May 29, 2020 — More than three-quarters of chest CT findings in children with laboratory-confirmed COVID-19 disease are negative, according to a study published May 28 in the American Journal of Roentgenology.
The results cast doubt on whether chest CT is an effective tool for diagnosing and managing COVID-19 in pediatric patients, wrote a team led by Dr. Sharon Steinberger of Icahn School of Medicine at Mount Sinai in New York City.
“Our early study investigating pediatric patients with known [COVID-19] infection raises questions about the widespread utilization of chest CT in children,” the group wrote. “Our findings show the limited sensitivity and poor negative predictive value of chest CT for the detection of suspected COVID-19 in children and highlight that normal chest CT findings do not exclude disease.”
Although clinical and imaging features of COVID-19 in adults have been described in previous research, these features in children have not been documented as thoroughly, Steinberger and colleagues wrote.

++++++++++

Required actions:
[a] According to the passage on chest CT in children with COVID-19, in which journal was the study published?
[b] Condense the paragraph of the chest CT passage that begins "“Our early study investigating pediatric patients” into one shorter sentence, keeping its main facts.
[c] Proceed with the passage on chest CT in children with COVID-19 from the point where it stops.

Provided records:
++++++++++

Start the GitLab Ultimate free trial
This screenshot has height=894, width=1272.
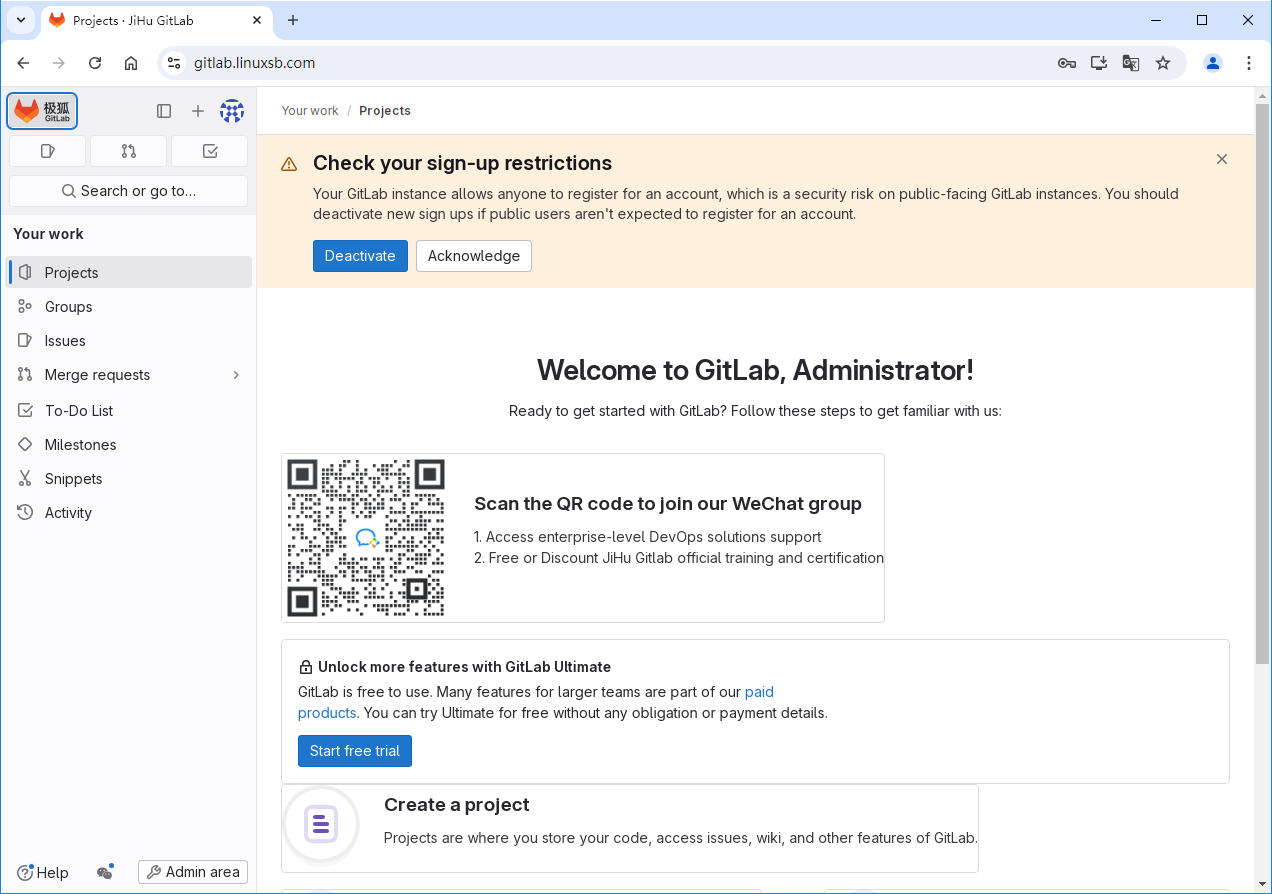[354, 751]
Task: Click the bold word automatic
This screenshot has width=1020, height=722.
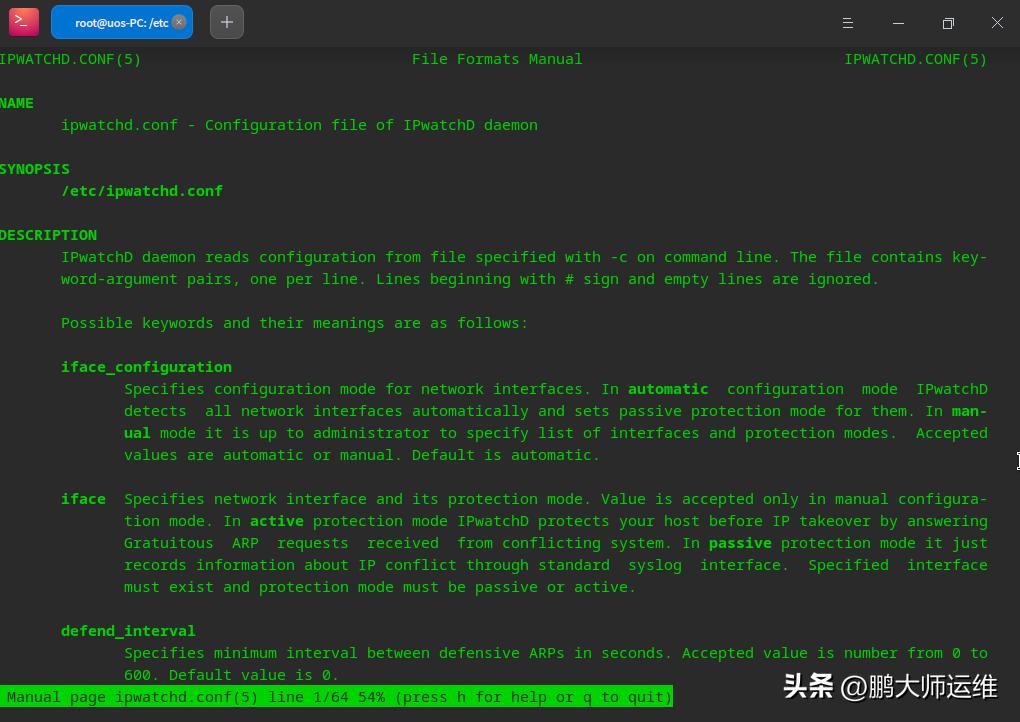Action: click(x=667, y=389)

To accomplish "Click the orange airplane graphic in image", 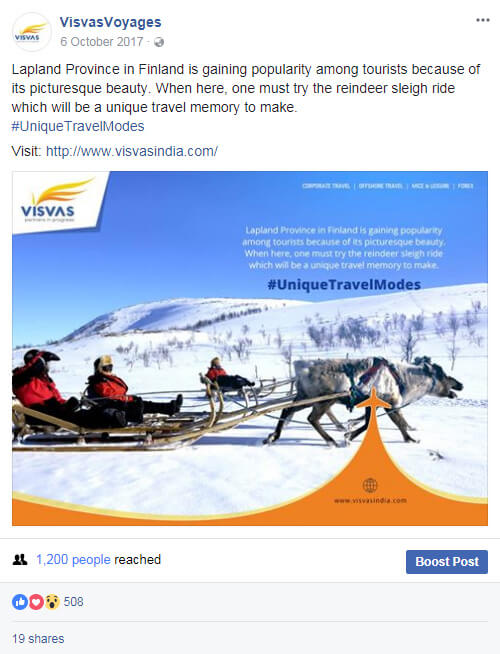I will click(373, 401).
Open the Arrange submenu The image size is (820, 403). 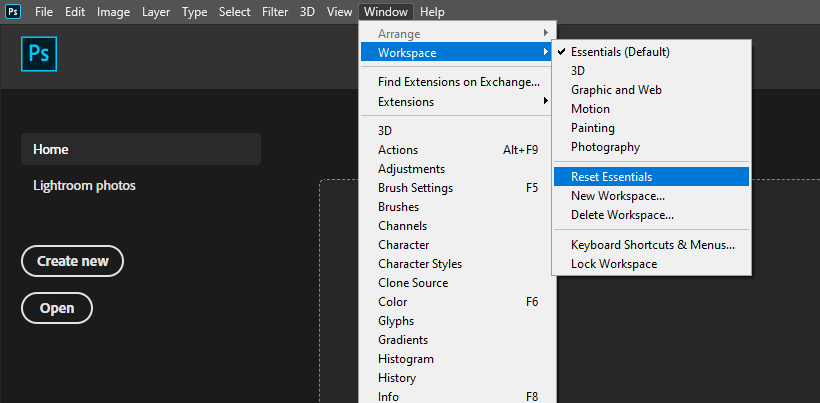coord(400,34)
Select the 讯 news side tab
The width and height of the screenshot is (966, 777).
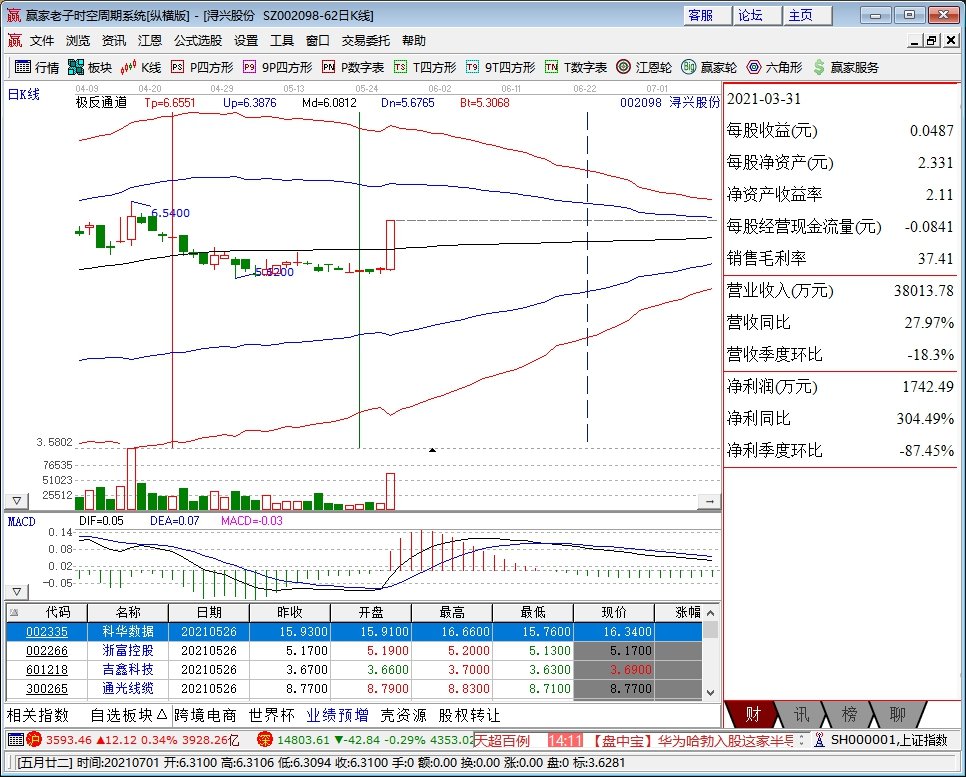coord(800,714)
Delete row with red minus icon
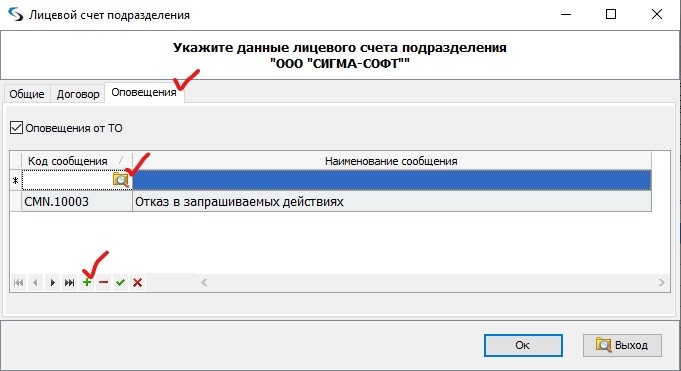This screenshot has height=371, width=681. [x=103, y=283]
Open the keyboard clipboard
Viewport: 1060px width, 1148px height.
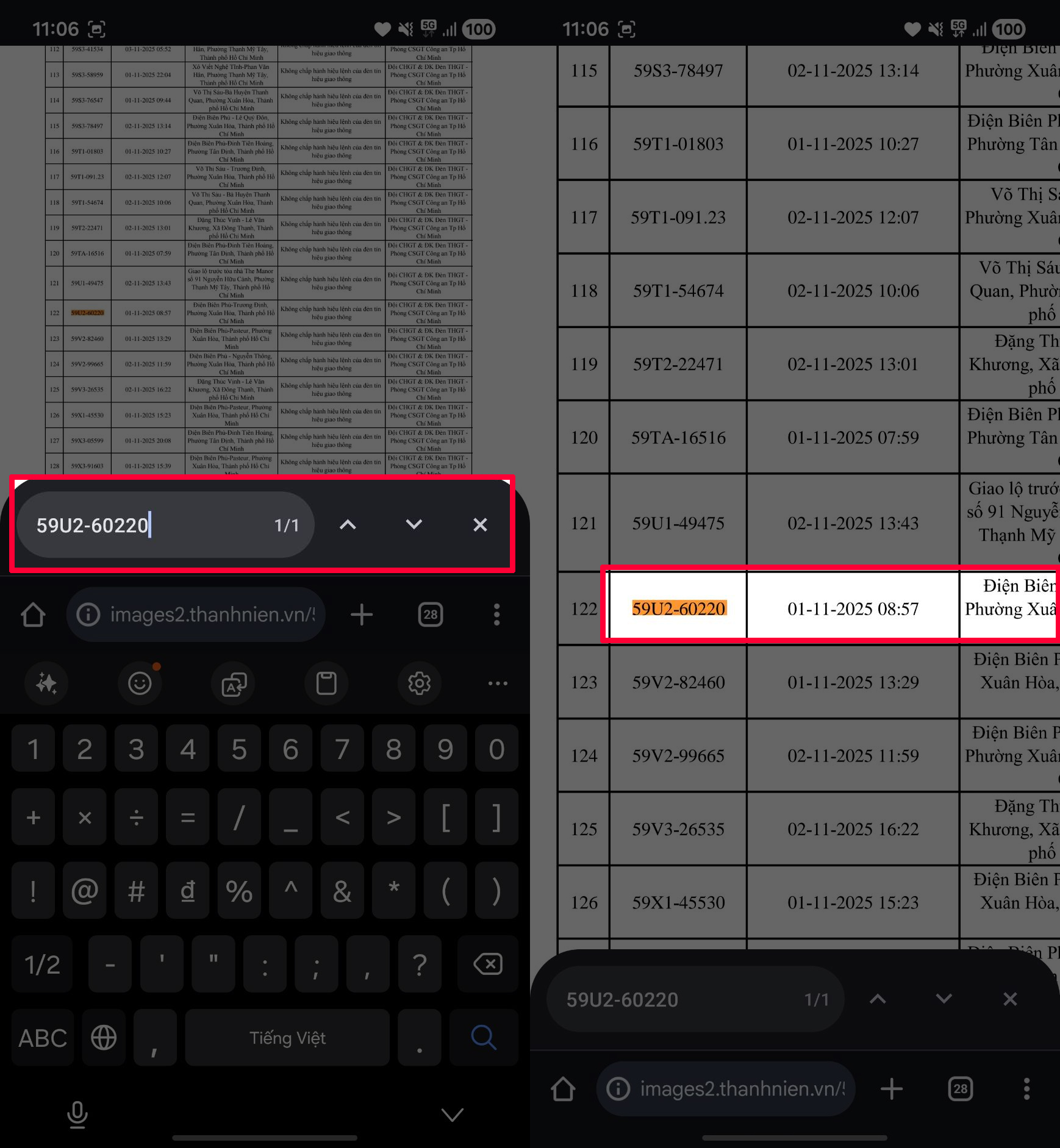tap(326, 683)

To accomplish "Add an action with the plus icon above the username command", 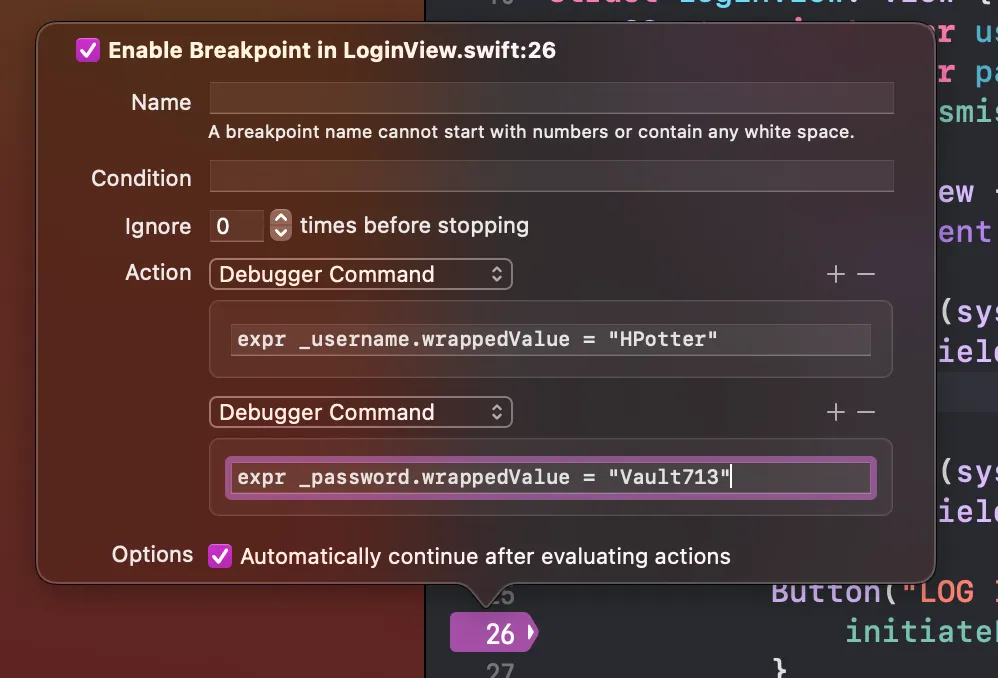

++++++++++

Answers to the exercises:
[a] The American Journal of Roentgenology.

[b] The researchers said their early study of children with known COVID-19 infection questions the widespread use of chest CT in children, because chest CT showed limited sensitivity and poor negative predictive value for detecting suspected COVID-19, and normal findings do not rule out the disease.

[c]
“In comparison with adult patients, children present with milder symptoms and have lower hospitalization rates, making prompt diagnosis challenging,” the group noted. “Rapid and accurate diagnosis in the pediatric population is especially important because there have been cases of severe symptoms and reported deaths among such patients. In addition, the social and psychologic implications of quarantining children and the economic impact on their caregivers must be considered.”
The investigators reviewed CT findings and clinical symptoms in 30 children between the ages of 10 months and 18 years who were positive for COVID-19 disease via real-time reverse transcription polymerase chain reaction (RT-PCR) testing between January 23 and February 8 at six Chinese hospitals. None of the 30 children had comorbidities; nine had no symptoms when COVID-19 disease was confirmed by RT-PCR testing. Three readers interpreted the exams (two cardiothoracic radiologists and a cardiothoracic imaging fellow), scoring the level of the disease’s lung involvement.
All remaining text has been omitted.